— DIRECTIONS FOR THIS TASK —
Among the lines of the material, copy those that hold the string "will".

— RECORDED DATA —
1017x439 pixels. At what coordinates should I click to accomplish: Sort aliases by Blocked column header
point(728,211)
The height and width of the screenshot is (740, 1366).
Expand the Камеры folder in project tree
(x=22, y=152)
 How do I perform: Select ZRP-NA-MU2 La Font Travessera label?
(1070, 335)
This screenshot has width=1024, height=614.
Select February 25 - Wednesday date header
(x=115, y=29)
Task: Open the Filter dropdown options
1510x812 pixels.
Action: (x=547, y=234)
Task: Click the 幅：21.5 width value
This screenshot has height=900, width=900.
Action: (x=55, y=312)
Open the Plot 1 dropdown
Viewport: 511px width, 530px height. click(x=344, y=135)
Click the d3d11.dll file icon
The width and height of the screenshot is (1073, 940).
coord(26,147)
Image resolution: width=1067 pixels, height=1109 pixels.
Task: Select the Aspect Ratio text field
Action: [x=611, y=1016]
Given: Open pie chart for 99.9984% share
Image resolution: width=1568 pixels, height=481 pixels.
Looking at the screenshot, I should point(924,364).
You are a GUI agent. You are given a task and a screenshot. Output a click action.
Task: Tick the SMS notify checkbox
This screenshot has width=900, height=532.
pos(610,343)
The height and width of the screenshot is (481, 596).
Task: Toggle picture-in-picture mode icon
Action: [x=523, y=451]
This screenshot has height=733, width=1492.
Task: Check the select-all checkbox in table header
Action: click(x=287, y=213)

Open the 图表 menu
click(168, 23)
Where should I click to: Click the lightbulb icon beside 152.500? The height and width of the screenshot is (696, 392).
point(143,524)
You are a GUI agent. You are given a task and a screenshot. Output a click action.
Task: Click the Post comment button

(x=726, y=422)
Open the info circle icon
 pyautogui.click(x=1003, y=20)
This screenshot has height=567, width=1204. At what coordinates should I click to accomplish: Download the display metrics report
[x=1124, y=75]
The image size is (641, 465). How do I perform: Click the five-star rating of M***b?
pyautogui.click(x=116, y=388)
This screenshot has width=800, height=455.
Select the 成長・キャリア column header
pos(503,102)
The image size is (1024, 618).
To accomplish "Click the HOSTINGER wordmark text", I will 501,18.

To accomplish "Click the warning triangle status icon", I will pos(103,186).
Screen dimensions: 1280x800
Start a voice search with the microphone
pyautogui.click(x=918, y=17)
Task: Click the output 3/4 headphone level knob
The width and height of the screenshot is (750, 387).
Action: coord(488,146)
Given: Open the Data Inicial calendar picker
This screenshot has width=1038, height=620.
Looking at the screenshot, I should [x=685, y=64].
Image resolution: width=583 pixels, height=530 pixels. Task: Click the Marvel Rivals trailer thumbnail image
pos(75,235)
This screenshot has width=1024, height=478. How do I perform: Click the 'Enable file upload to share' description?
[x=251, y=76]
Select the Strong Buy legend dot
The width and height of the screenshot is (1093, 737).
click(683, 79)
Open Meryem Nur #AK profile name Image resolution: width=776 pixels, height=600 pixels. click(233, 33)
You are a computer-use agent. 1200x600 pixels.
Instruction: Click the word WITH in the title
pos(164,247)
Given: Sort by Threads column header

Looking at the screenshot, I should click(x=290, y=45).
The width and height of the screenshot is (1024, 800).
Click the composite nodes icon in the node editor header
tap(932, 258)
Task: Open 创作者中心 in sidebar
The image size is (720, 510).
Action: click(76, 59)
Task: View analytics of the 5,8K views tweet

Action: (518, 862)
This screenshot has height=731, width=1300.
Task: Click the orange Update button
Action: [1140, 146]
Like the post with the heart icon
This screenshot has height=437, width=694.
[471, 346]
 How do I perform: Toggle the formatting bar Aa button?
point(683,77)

— TASK RESPONSE —
To accomplish "Click the HOSTINGER wordmark text", I will 501,18.
To accomplish "Click the warning triangle status icon", I will pos(103,186).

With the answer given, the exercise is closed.